- Born: William Ransom Campbell Jr. February 6, 1920 Durham, North Carolina, U.S.
- Died: July 27, 1996 (aged 76)
- Resting place: Durham, North Carolina, U.S.
- Education: Chapel Hill High School University of North Carolina at Chapel Hill
- Occupation: Architect
- Spouse: Ola Adelle Stearns
- Children: 3 adopted

= Bill Ransom Campbell =

American architect (1920–1996)

William Ransom Campbell Jr. (February 6, 1920 – July 27, 1996) was an American architect. He was a member of a group of modernist architects in North Carolina that had a major academic and architectural influence on the Modernism movement in the 1950s through 1970s.

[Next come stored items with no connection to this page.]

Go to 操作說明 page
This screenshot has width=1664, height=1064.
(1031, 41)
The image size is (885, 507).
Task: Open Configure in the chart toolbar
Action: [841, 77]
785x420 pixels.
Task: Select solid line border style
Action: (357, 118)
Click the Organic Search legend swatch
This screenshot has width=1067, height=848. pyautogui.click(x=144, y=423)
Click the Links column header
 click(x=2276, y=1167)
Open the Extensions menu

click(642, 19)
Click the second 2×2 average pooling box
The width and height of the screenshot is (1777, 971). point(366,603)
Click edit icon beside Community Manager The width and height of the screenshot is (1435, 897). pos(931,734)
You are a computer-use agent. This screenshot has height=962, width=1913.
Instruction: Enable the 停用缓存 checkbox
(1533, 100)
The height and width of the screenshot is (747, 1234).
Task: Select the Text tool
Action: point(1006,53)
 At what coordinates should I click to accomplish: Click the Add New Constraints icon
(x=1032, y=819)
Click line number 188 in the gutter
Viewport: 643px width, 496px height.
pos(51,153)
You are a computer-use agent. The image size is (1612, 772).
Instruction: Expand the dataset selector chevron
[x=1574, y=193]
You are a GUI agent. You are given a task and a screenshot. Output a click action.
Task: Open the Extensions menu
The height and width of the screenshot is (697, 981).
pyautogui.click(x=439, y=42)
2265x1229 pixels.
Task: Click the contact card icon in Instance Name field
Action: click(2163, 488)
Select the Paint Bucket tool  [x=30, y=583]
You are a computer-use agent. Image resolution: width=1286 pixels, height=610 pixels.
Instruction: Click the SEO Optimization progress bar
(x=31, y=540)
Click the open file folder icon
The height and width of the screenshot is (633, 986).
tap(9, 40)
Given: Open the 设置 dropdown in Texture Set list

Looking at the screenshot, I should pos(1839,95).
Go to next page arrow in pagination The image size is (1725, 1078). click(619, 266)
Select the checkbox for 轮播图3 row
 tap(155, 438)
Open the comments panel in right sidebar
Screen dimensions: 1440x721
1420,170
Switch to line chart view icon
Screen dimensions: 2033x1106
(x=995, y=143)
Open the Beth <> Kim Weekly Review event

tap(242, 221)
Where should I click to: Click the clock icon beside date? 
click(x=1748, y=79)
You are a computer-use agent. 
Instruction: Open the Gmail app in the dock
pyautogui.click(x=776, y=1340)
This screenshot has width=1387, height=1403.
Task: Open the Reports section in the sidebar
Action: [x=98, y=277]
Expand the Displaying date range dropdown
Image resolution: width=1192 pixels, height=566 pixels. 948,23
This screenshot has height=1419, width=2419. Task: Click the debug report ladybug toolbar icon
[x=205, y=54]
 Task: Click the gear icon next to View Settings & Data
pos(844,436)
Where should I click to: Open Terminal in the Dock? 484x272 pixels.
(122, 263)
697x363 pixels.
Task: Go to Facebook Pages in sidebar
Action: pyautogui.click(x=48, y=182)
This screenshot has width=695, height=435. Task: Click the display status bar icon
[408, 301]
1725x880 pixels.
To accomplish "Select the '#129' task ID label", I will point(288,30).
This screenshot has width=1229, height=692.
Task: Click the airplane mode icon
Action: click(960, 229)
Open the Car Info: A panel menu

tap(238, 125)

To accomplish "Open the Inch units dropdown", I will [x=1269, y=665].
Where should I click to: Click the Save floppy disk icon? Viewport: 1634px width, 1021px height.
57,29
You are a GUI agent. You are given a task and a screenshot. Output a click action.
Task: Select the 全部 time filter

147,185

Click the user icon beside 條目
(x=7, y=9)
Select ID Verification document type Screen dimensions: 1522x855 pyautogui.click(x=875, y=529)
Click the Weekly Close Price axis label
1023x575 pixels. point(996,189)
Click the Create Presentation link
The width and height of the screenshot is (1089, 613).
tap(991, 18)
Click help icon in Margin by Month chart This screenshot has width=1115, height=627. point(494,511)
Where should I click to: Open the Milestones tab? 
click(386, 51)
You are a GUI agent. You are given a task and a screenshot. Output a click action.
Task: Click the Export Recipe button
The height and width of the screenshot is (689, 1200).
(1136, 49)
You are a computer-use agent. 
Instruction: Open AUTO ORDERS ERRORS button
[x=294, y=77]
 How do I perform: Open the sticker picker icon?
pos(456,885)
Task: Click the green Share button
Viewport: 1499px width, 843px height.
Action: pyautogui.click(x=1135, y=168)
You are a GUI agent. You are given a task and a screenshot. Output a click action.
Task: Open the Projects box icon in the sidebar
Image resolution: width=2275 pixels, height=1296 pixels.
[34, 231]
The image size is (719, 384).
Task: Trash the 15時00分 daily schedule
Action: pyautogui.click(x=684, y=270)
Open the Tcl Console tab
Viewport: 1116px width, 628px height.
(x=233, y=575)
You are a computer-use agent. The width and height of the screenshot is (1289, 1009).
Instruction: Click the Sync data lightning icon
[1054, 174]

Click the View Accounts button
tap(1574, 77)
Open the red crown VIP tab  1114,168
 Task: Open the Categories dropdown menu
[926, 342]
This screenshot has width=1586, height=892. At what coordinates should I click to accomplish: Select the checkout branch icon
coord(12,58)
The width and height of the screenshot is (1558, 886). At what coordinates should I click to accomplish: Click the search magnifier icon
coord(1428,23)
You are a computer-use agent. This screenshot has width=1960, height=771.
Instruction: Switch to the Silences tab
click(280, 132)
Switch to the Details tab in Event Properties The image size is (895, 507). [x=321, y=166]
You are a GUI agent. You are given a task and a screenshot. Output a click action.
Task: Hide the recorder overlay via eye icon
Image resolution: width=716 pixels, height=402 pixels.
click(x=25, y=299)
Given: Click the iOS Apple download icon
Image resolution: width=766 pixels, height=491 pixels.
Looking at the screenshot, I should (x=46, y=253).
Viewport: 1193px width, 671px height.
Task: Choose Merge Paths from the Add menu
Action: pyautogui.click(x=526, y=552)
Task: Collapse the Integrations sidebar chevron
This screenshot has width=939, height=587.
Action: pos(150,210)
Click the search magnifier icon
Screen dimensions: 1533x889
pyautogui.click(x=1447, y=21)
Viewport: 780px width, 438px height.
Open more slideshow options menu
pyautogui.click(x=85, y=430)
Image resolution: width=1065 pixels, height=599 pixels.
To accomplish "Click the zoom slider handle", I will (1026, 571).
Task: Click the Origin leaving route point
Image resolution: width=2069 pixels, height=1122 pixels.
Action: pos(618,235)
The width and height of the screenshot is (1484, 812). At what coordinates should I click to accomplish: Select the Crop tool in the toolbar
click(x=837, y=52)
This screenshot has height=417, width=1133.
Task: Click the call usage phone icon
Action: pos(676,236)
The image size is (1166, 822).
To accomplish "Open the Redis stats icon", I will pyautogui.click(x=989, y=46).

He is the architect of the William and Jean Winders' residence, as well as being a former member of the Association of University Architects.

== Early life ==

=== Childhood ===
Campbell was born on February 6, 1920, in Durham, North Carolina, and graduated from Chapel Hill High School.

=== Education ===
After graduating from Chapel Hill High School, Campbell went to the University of North Carolina at Chapel Hill for a few years before being interrupted by service in the Navy during WWII. After finishing his service, he and his wife, Ola Adelle Stearns, or "Jinx", decided to attend college in Ada, Oklahoma. In 1947, the two moved to New Orleans to be at Tulane University before moving again to Raleigh, North Carolina. In Raleigh, Bill finished his degree in Architecture at North Carolina State University's School of Design.

== Career ==
Campbell's first part of his career was working for design firms in Charlotte, NC and Greensboro, NC. Following this, he spent a short time working for architect Jim Webb, and photographing his houses. Campbell then moved to Fayetteville, Arkansas, and served as the architect and facilities planner at the University of Arkansas at Fayetteville from 1959-1965. Campbell was a member of the Association of University Architects and served as the president of the Association. After adopting three children, the Campbells moved to Hawaii and Bill had the job of Director of Facilities Planning at the University of Hawaii for three years. In 1968, the well traveled family moved to Oklahoma, where he had many titles in university and medical facilities planning at the University of Oklahoma. This was his last university job. They then moved to Morehead City, North Carolina where he worked for Carol Bivens.

== Personal life ==
Campbell had two brothers and a sister. Their names were Charles Campbell, James Campbell, and Ouida Campbell Taylor. While in the Navy serving as a radioman, Bill met Ola Adelle Stearns, "Jinx", who was an air traffic controller. The two got married and never separated. The Campbells adopted three kids, though one of them (Mitchell Alden Campbell) died in his teens. Barclay William Campbell and Kelley Sue Campbell Hill are the two children that are still living.

==Death==
On July 27, 1996, Bill died from cancer in his home. A memorial service was held to honor Bill's life on July 31, 1996. At this event, he was called "a true Renaissance man." He was buried in Durham, North Carolina.